Rewrite the following items with every "GUI agent" changed to "interface agent", leaving everything else the same.

#####

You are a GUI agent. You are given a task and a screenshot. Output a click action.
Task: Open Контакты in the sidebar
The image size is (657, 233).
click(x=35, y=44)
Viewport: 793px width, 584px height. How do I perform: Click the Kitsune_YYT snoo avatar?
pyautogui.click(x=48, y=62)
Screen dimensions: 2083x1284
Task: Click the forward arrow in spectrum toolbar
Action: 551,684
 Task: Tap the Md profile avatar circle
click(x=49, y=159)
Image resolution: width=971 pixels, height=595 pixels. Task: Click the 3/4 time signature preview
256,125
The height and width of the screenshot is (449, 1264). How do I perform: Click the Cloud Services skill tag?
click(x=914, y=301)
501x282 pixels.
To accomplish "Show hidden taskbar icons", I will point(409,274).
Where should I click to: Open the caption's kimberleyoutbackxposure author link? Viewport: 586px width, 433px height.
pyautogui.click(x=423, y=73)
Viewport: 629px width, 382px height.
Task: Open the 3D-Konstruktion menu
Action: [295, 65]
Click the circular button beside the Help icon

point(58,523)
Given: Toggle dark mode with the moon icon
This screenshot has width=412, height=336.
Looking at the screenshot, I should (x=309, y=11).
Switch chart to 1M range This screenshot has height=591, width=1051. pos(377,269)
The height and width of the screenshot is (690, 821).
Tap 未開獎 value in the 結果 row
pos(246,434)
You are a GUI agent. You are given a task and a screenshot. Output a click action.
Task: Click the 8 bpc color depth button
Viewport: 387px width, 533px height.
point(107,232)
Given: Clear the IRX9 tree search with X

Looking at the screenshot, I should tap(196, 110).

#####

> _Output_
You are a interface agent. You are given a task and a screenshot. Output a click action.
Task: Open Контакты in the sidebar
The image size is (657, 233).
click(x=35, y=44)
Viewport: 793px width, 584px height. How do I perform: Click the Kitsune_YYT snoo avatar?
pyautogui.click(x=48, y=62)
Screen dimensions: 2083x1284
Task: Click the forward arrow in spectrum toolbar
Action: 551,684
 Task: Tap the Md profile avatar circle
click(x=49, y=159)
Image resolution: width=971 pixels, height=595 pixels. Task: Click the 3/4 time signature preview
256,125
The height and width of the screenshot is (449, 1264). How do I perform: Click the Cloud Services skill tag?
click(x=914, y=301)
501x282 pixels.
To accomplish "Show hidden taskbar icons", I will point(409,274).
Where should I click to: Open the caption's kimberleyoutbackxposure author link? Viewport: 586px width, 433px height.
pyautogui.click(x=423, y=73)
Viewport: 629px width, 382px height.
Task: Open the 3D-Konstruktion menu
Action: [295, 65]
Click the circular button beside the Help icon

point(58,523)
Given: Toggle dark mode with the moon icon
This screenshot has width=412, height=336.
Looking at the screenshot, I should (x=309, y=11).
Switch chart to 1M range This screenshot has height=591, width=1051. pos(377,269)
The height and width of the screenshot is (690, 821).
Tap 未開獎 value in the 結果 row
pos(246,434)
You are a interface agent. You are given a task and a screenshot. Output a click action.
Task: Click the 8 bpc color depth button
Viewport: 387px width, 533px height.
point(107,232)
Given: Clear the IRX9 tree search with X

Looking at the screenshot, I should tap(196, 110).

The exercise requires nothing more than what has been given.